A novel injectable hydrogel was prepared by in situ crosslinking of N-chitosan and ADH with HA-ALD, to provide a moist and inflammatory relief environment to promote BM-MSCs proliferation or secretion of growth factors, thus inducing collagen deposition and angiogenesis and accelerating wound healing.

Figure 1.

(a) Optical images of the gelation progress.
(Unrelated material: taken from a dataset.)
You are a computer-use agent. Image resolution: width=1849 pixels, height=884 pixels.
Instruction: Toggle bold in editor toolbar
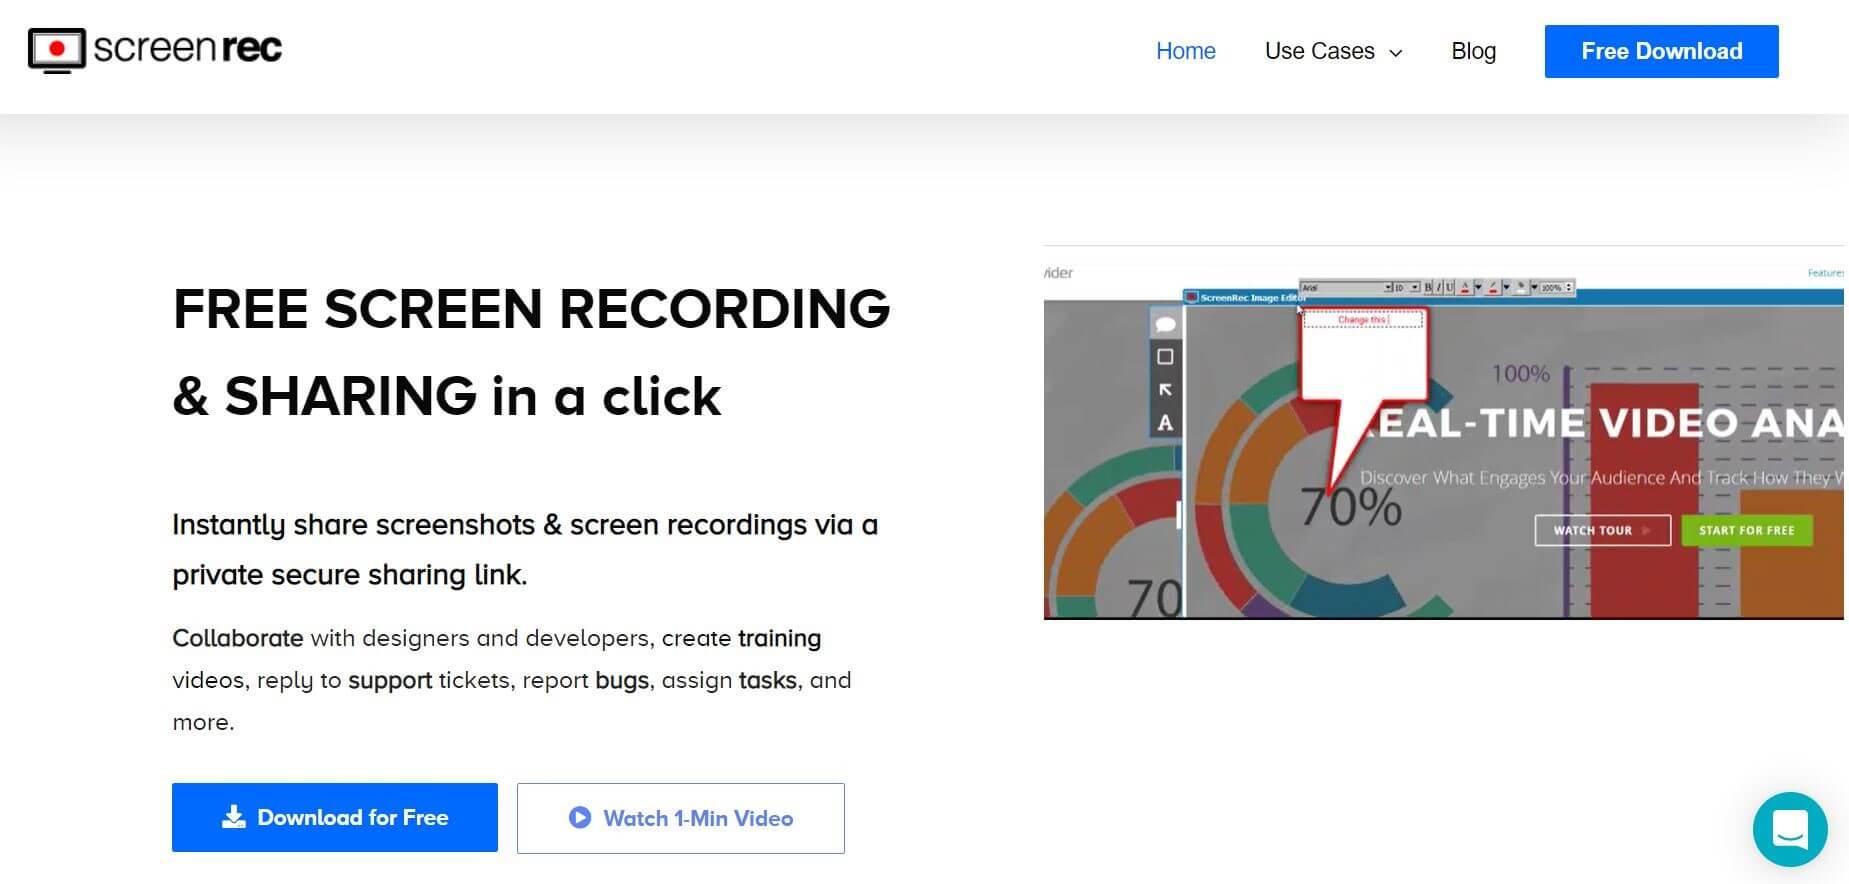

The mixture of N-chitosan and ADH was in the solution (sol) state at room temperature, and underwent sol–gel transition approximately 20 s after adding HA-ALD solution. (b) SEM image of the morphology and internal structure of the hydrogel. (c) Swelling properties of the hydrogel. (d) Degradation of the hydrogel.

Figure 2.

(a) Representative images of the live/dead assay at 1 and 7 days on the hydrogel (Green: live cells, Red: dead cells). (b–d) The concentrations of the growth factors, TGF-β1, VEGF, and bFGF, secreted by BM-MSCs cultured in hydrogels for 1 and 3 days (Con and Gel represented the control and hydrogel groups, respectively. *p < 0.05, **p < 0.01).

Figure 3.

Treatment effects of hydrogel + BMSCs on healing of DFUs. (a) Typical wound closure images of each group at different time points. (b) Time-course of wound changes. (c–e) The concentrations of the growth factors, TGF-β1, VEGF, and bFGF in wound tissue at 3 and 9 days after treatment. (Con, Gel, and G+C represented the control, hydrogel, and hydrogel + BM-MSCs groups, respectively. *p < 0.05, **p < 0.01, ***p < 0.001).

Figure 4.

(a) H&E staining of the wound at 6 and 12 days after treatment (Blue arrows indicated necrotic tissue, foreign bodies, and a large number of inflammatory cells). (b) Inflammatory cell count in the wound area at 6 and 12 days after treatment. (c) Masson trichrome staining to detect new collagen fiber deposition in granulation tissue (Blue arrows indicated necrotic tissue, foreign bodies, and a large number of inflammatory cells; Red arrow indicated fibrous repair (mainly with collagen fibers), and black arrow indicated the original connective tissue of the dermis). At 12 days, the wound tissue in the hydrogel + BM-MSCs group was completely repaired, and was nearly identical in appearance to the surrounding tissue. (d) Sub-epithelial matrix maturation scores of the regeneration tissue at 6 and 12 days after treatment (Con, Gel, and G+C represented the control, hydrogel, and hydrogel + BM-MSCs groups, respectively. *p < 0.05, **p < 0.01, ***p < 0.001).

Figure 5.

(a) Immunohistochemical staining of Ki67 in the wounds 6 and 12 days after treatment. (b) Quantitative analysis of mean density of Ki67 expression results in the wounds. (c) Immunohistochemical staining of CD31 expression in the wounds 6 and 12 days after treatment. (d) Neovascularization in the wounds (The black arrows represented the neovascularization) (Con, Gel, and G+C represented the control, hydrogel, and hydrogel + BM-MSCs groups, respectively. *p < 0.05, **p < 0.01).

Figure 6.

Alleviation of chronic inflammation in DFUs. (a, b) Immunofluorescence staining and quantitative statistics of CD86-positive cells at wound sites. (c, d) Immunofluorescence staining and quantitative statistics of CD163-positive cells at wound sites (Con, Gel, and G+C represented the control, hydrogel, and hydrogel + BM-MSCs groups, respectively. *p < 0.05, **p < 0.01).

Figure 7.

(a) H&E staining of the distribution of new sebaceous glands (purple arrow) and hair follicles (orange arrow) in the wound after 28 days of treatment. (b) Statistical analysis of new sebaceous glands. (c) Statistical analysis of new hair follicles (Con, Gel, and G+C represented the control, hydrogel, and hydrogel + BM-MSCs groups, respectively. *p < 0.05, n = 3).